→ **WHAT IS REQUIRED**:
Scan the entries below. List each line with "agent".

Start of Block

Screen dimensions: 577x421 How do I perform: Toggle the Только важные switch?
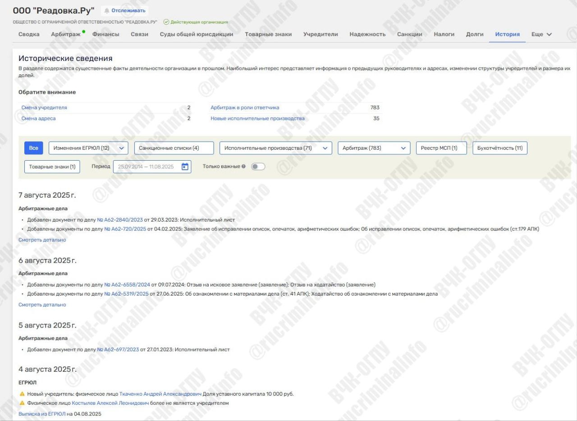tap(258, 167)
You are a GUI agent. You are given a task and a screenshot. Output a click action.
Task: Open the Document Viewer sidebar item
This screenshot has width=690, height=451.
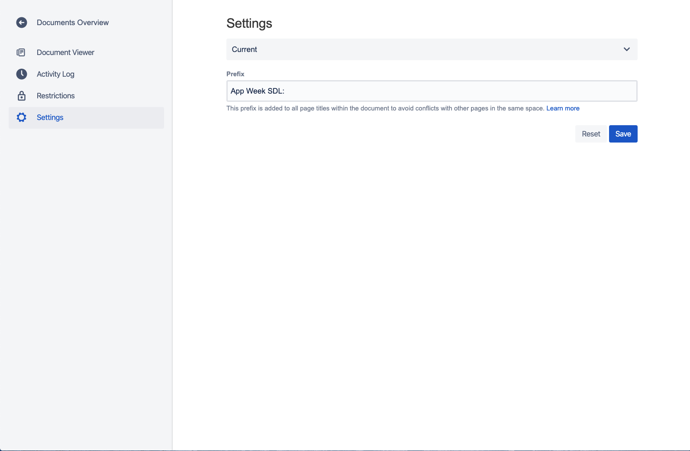pos(65,52)
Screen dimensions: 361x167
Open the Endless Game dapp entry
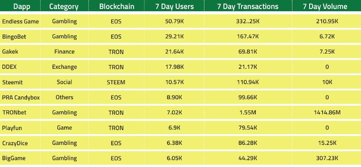20,21
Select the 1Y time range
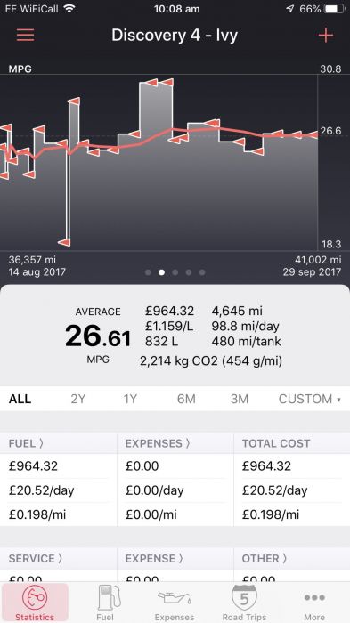 130,399
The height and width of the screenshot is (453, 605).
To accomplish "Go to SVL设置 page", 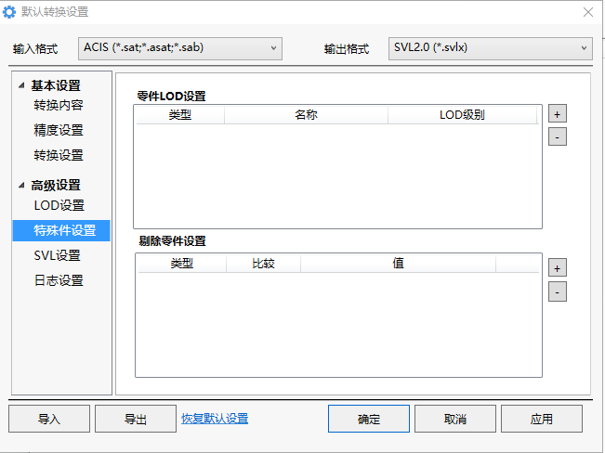I will click(x=57, y=255).
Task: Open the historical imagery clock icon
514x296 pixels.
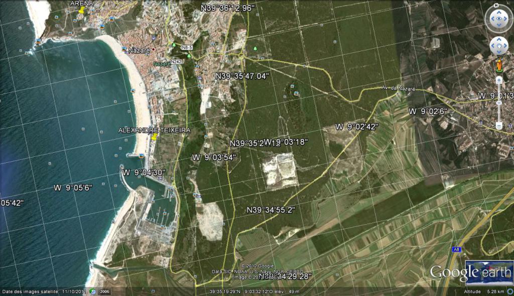Action: (x=92, y=291)
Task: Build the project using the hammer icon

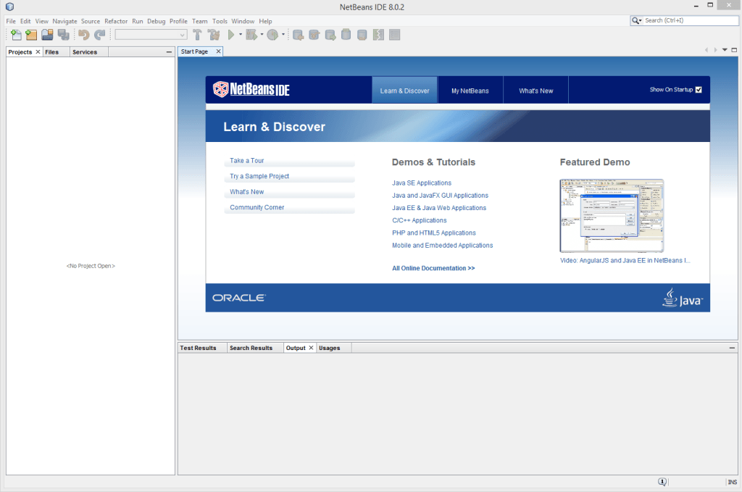Action: [x=196, y=34]
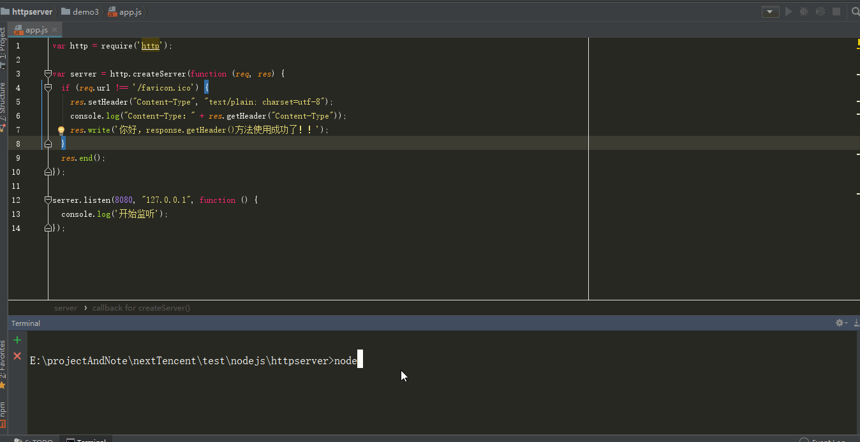Click 'callback for createServer()' in the code breadcrumb
The height and width of the screenshot is (442, 860).
141,308
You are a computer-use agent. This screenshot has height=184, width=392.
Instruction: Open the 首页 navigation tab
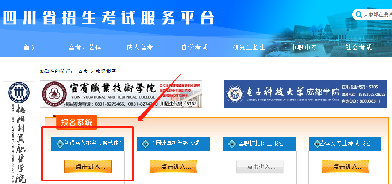point(30,47)
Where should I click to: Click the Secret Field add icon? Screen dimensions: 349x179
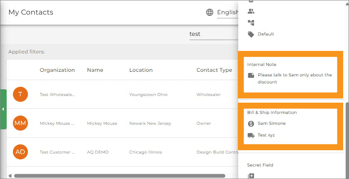pos(251,176)
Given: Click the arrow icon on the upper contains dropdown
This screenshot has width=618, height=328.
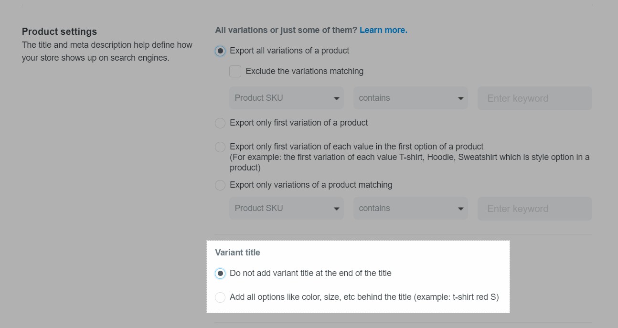Looking at the screenshot, I should (460, 98).
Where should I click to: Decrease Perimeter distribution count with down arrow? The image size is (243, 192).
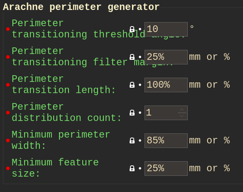182,116
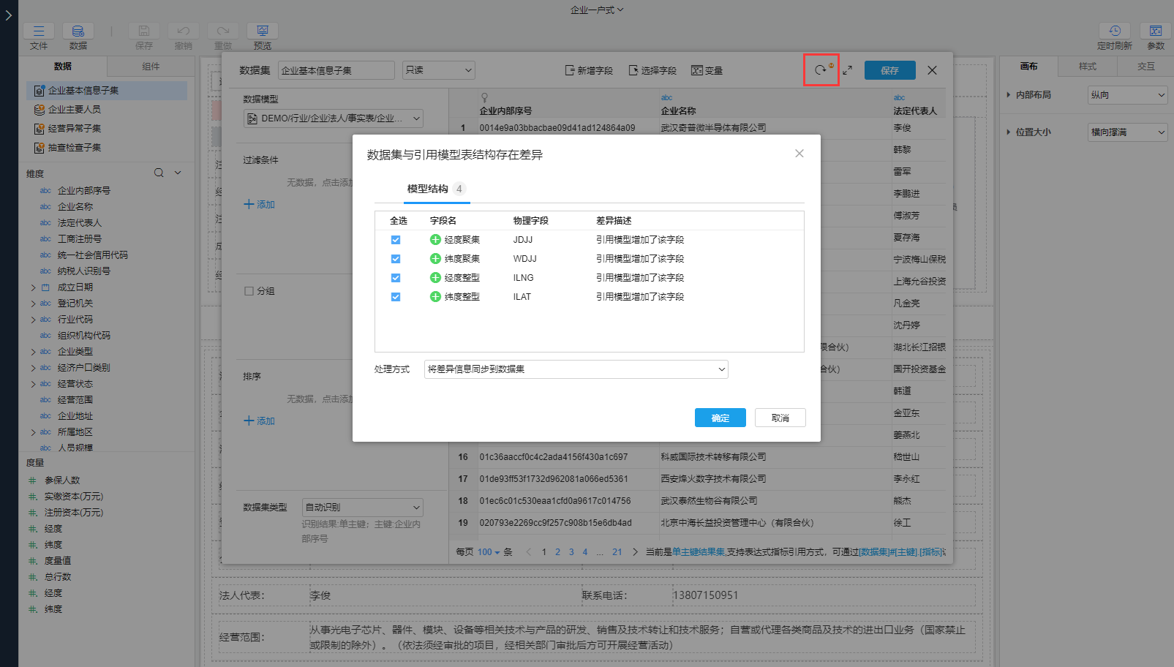Viewport: 1174px width, 667px height.
Task: Click the 新增字段 add field icon
Action: coord(570,70)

End of Block

→ **ANSWER FOR THIS EXERCISE**:
You are a GUI agent. You are given a task and a screenshot. Output a click action.
You are a computer-use agent. This screenshot has height=184, width=392.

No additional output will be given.